Apoptosis of cardiomyocyte induced by IL-6. Treatment concentrations of IL-6 were set to 0, 0.5, 1.0, 5.0, 10, 50 ng/ml. A. Flow cytometry of rat H9c2 cardiomyocyte with treatment of different concentration of IL-6. B. Percentage of apoptosis rate of cardiomyocyte with treatment of IL-6. C. Apoptosis associated proteins expression level was tested by western blot in rat H9c2 cardiomyocyte with treatment of IL-6. D. Fold changes of cleaved caspase 3 protein expression level in rat H9c2. E. Fold changes of Bax protein expression level in rat H9c2. F. Fold changes of Bcl 2 protein expression level in rat H9c2. G. Fold changes of caspase 8 protein expression level in rat H9c2. *stands for P<0.05, **stands for P<0.01.
Figure 3.

Apoptosis of cardiomyocyte induced by IL-6. Treatment duration of IL-6 was set to 0, 2, 4, 6, 8, 12 h. A. Flow cytometry of rat H9c2 cardiomyocyte with treatment of different duration of IL-6. B. Percentage of apoptosis rate of cardiomyocyte with treatment of IL-6. C. Apoptosis associated proteins expression level was tested by western blot in rat H9c2 cardiomyocyte with treatment of IL-6. D. Fold changes of cleaved caspase 3 protein expression level in rat H9c2. E. Fold changes of Bax protein expression level in rat H9c2. F. Fold changes of Bcl 2 protein expression level in rat H9c2. G. Fold changes of caspase 8 protein expression level in rat H9c2. *stands for P<0.05, **stands for P<0.01.

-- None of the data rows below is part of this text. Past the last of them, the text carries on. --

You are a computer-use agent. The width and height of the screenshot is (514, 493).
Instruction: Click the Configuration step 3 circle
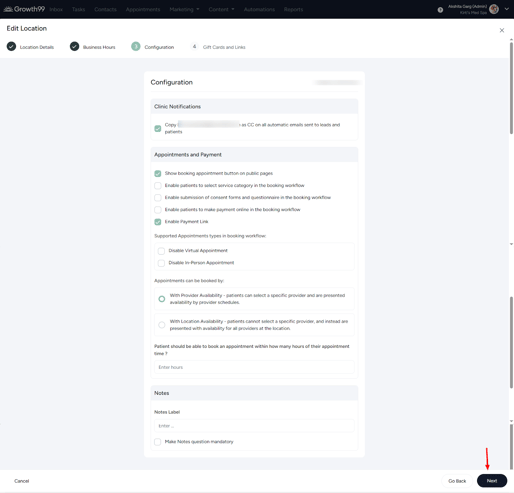pos(136,46)
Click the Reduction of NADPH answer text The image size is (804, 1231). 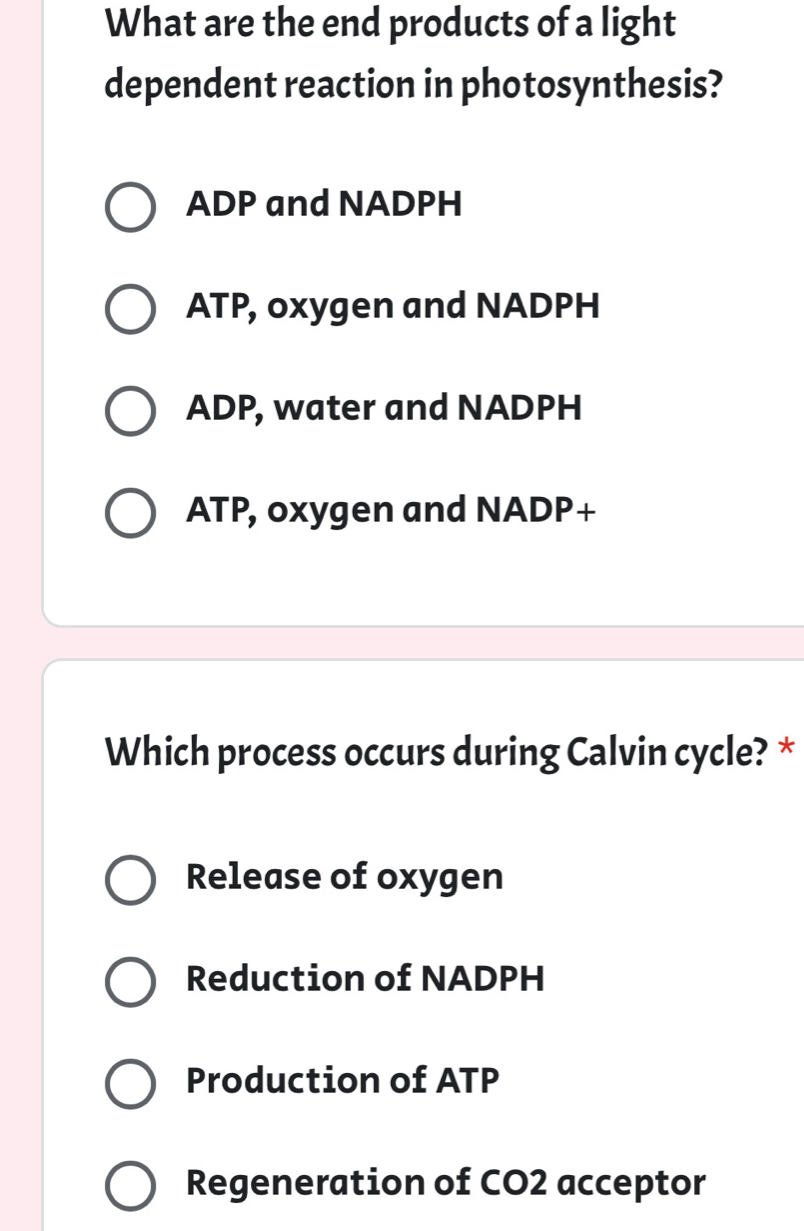pos(364,980)
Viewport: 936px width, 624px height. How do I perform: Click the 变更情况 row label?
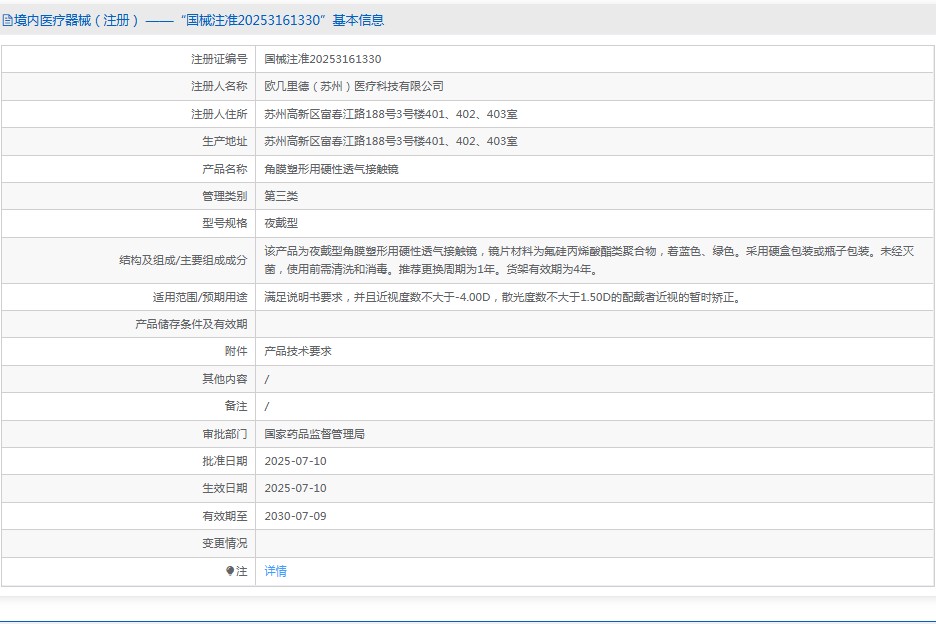point(224,543)
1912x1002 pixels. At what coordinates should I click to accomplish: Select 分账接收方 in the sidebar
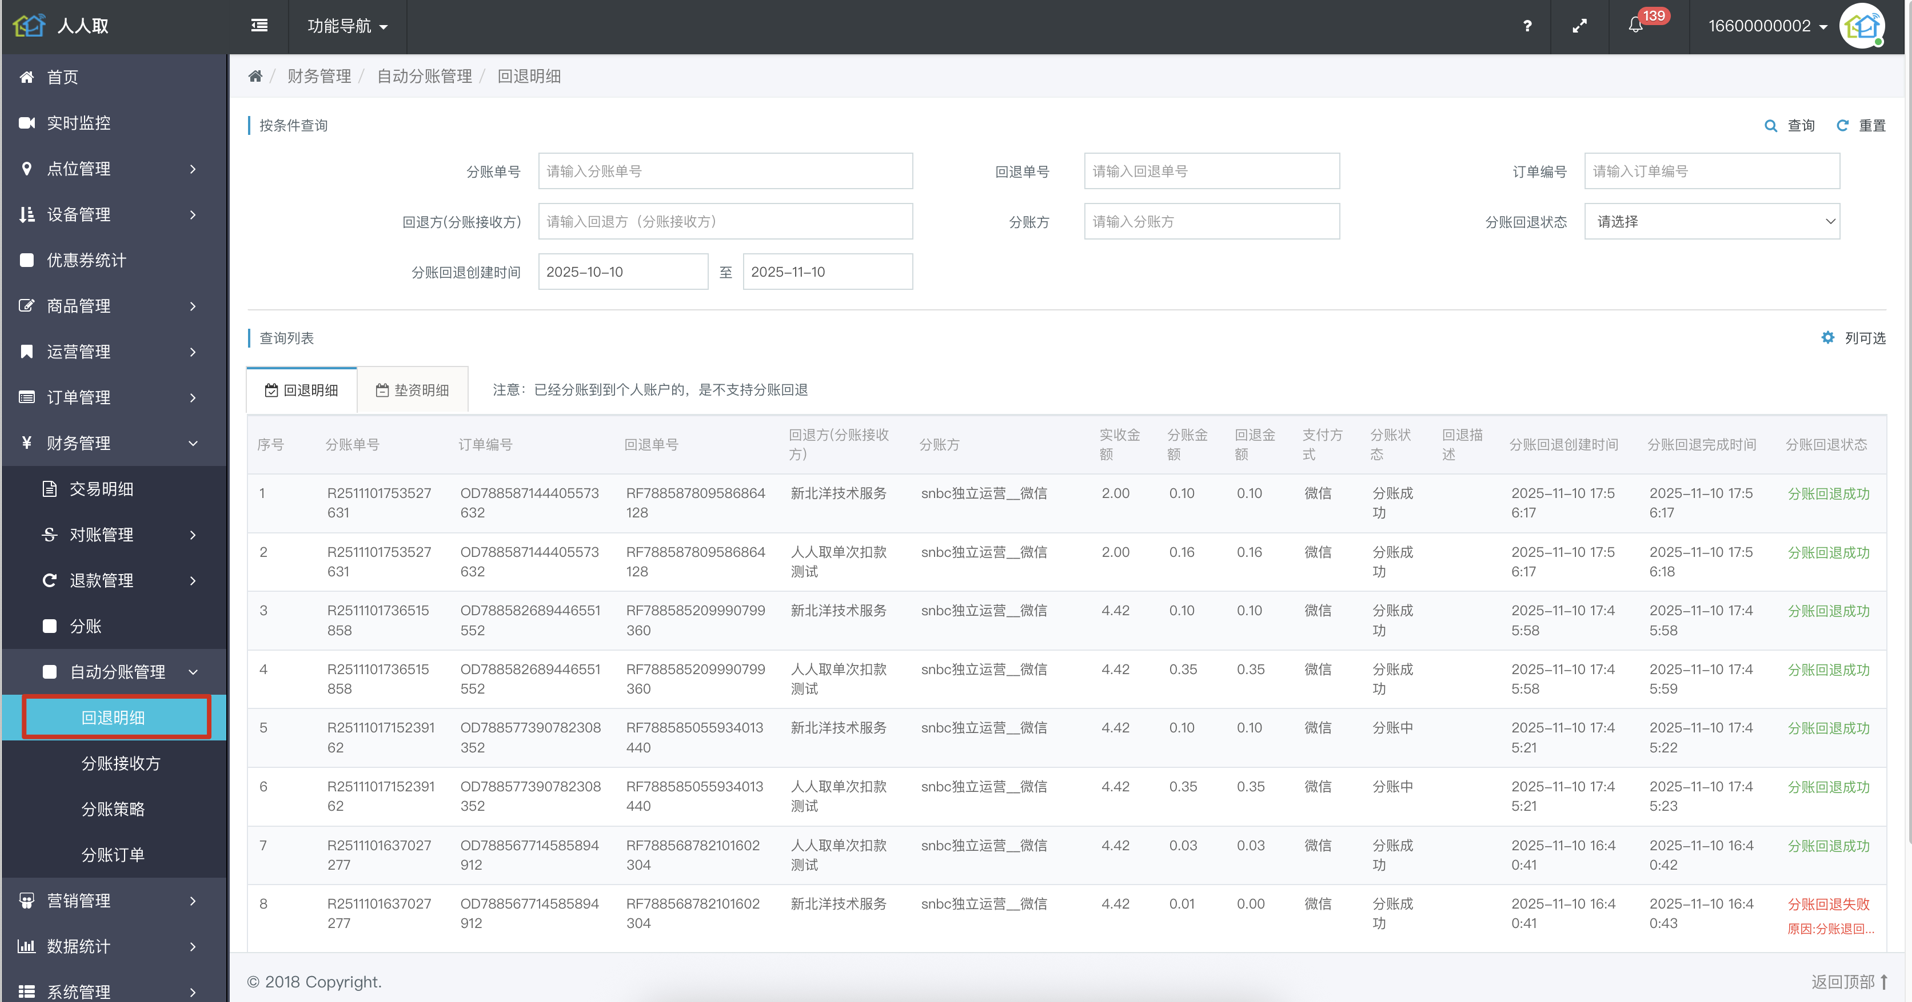coord(120,763)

TGF-β1 was upregulated in rat H9c2 cardiomyocyte induced by IL-6
To research the role of TGF-β1 played in cardiomyocyte apoptosis, we tested TGF-β1 ex-pression level in rat H9c2 cardiomyocyte after a treatment of IL-6. The concentration gradient experiment showed that with the treatment concentration of IL-6 increased, TGF-β1 mRNA and protein expression level significantly increased (Figure 4A). And the time gradient experiment showed that with the treatment time of IL-6 increased, TGF-β1 mRNA and protein expression level significantly increased (Figure 4B). The result of this part demonstrated that TGF-β1 was unregulated in rat H9c2 cardiomyocyte induced by IL-6.
Figure 4.

TGF-β1 protein and mRNA expression level in rat H9c2 cardiomyocyte with a treatment of IL-6. A. TGF-β1 protein and mRNA expression level were tested by Western blot and RT-PCR in rat H9c2 cardiomyocyte with different treatment concentration of IL-6. B. Fold changes of TGF-β1 protein expression level in rat H9c2 cardiomyocyte with different treatment concentration of IL-6. C. Fold changes of TGF-β1 mRNA expression level in rat H9c2 cardiomyocyte with different treatment concentration of IL-6. D. TGF-β1 protein and mRNA expression level were tested by western blot and RT-PCR in rat H9c2 cardiomyocyte with different treatment duration of IL-6. E. Fold changes of TGF-β1 protein expression level in rat H9C2 cardiomyocyte with different treatment duration of IL-6. F. Fold changes of TGF-β1 mRNA expression level in rat H9c2 cardiomyocyte with different treatment duration of IL-6. *stands for P<0.05, **stands for P<0.01.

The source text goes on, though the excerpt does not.